◆ YOUR TASK
Search term "Позвонить": copy each line of the records that contains it.

::: RECORD SET :::

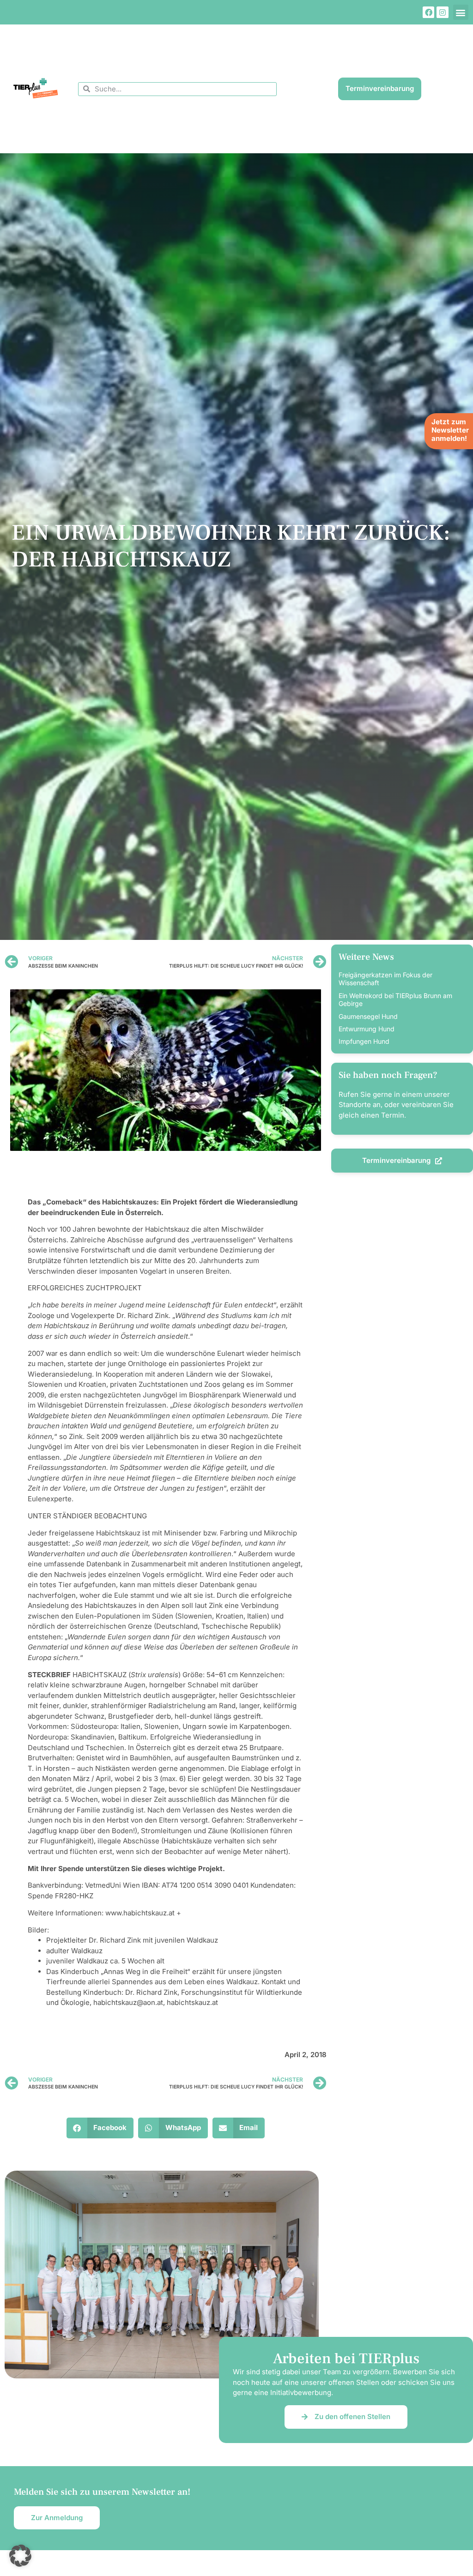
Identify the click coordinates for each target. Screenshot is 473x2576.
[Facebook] (429, 12)
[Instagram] (443, 12)
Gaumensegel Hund (368, 1016)
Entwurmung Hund (366, 1029)
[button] (460, 12)
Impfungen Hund (364, 1041)
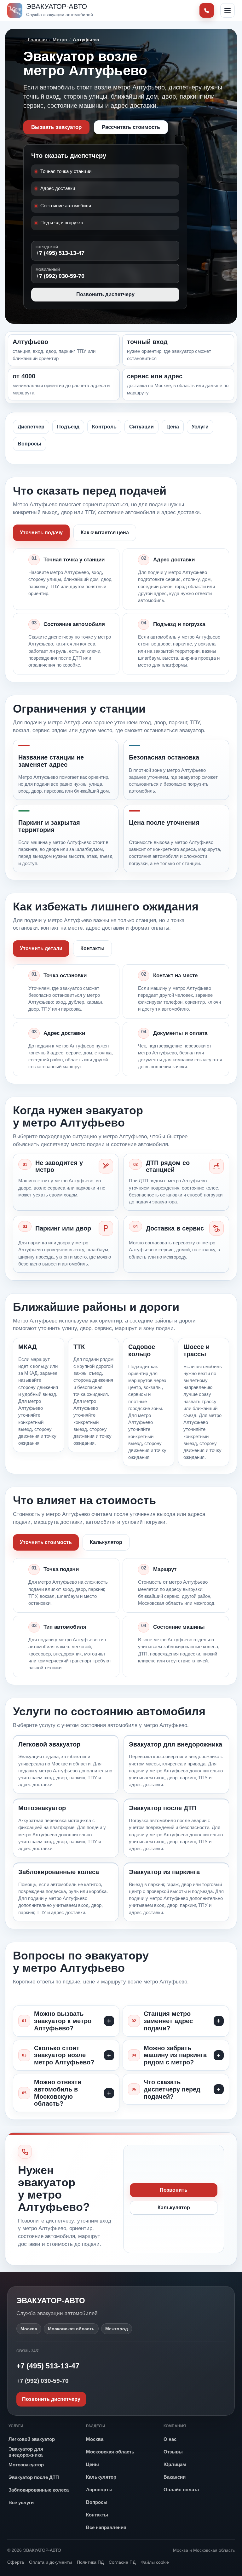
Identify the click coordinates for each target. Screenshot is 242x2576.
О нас (170, 2439)
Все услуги (21, 2502)
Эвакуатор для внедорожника (26, 2452)
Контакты (92, 948)
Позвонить (173, 2190)
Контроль (104, 426)
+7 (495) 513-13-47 (60, 250)
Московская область (110, 2451)
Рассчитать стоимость (131, 127)
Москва (94, 2439)
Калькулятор (106, 1542)
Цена (172, 426)
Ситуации (141, 426)
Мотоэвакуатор (26, 2464)
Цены (92, 2464)
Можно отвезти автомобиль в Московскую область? (57, 2093)
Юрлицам (175, 2464)
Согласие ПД (122, 2562)
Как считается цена (105, 532)
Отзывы (173, 2451)
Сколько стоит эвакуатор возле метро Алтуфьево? (64, 2055)
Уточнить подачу (41, 532)
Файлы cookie (155, 2562)
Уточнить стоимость (46, 1542)
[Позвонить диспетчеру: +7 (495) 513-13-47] (206, 10)
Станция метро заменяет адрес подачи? (168, 2021)
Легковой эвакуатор (32, 2439)
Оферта (15, 2562)
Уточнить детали (41, 948)
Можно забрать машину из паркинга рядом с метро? (175, 2055)
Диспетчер (31, 426)
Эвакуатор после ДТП (34, 2477)
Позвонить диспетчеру (105, 294)
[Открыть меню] (227, 10)
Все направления (106, 2527)
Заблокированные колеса (39, 2490)
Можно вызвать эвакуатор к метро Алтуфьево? (62, 2021)
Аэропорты (99, 2489)
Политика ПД (90, 2562)
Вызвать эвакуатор (56, 127)
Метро (60, 39)
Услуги (200, 426)
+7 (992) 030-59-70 (60, 273)
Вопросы (29, 443)
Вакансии (175, 2477)
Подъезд (68, 426)
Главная (37, 39)
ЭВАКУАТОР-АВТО (50, 2300)
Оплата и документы (50, 2562)
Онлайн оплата (181, 2489)
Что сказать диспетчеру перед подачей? (172, 2089)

:::

◆ ANSWER BELOW
Позвонить (173, 2190)
[Позвонить диспетчеру: +7 (495) 513-13-47] (206, 10)
Позвонить диспетчеру (105, 294)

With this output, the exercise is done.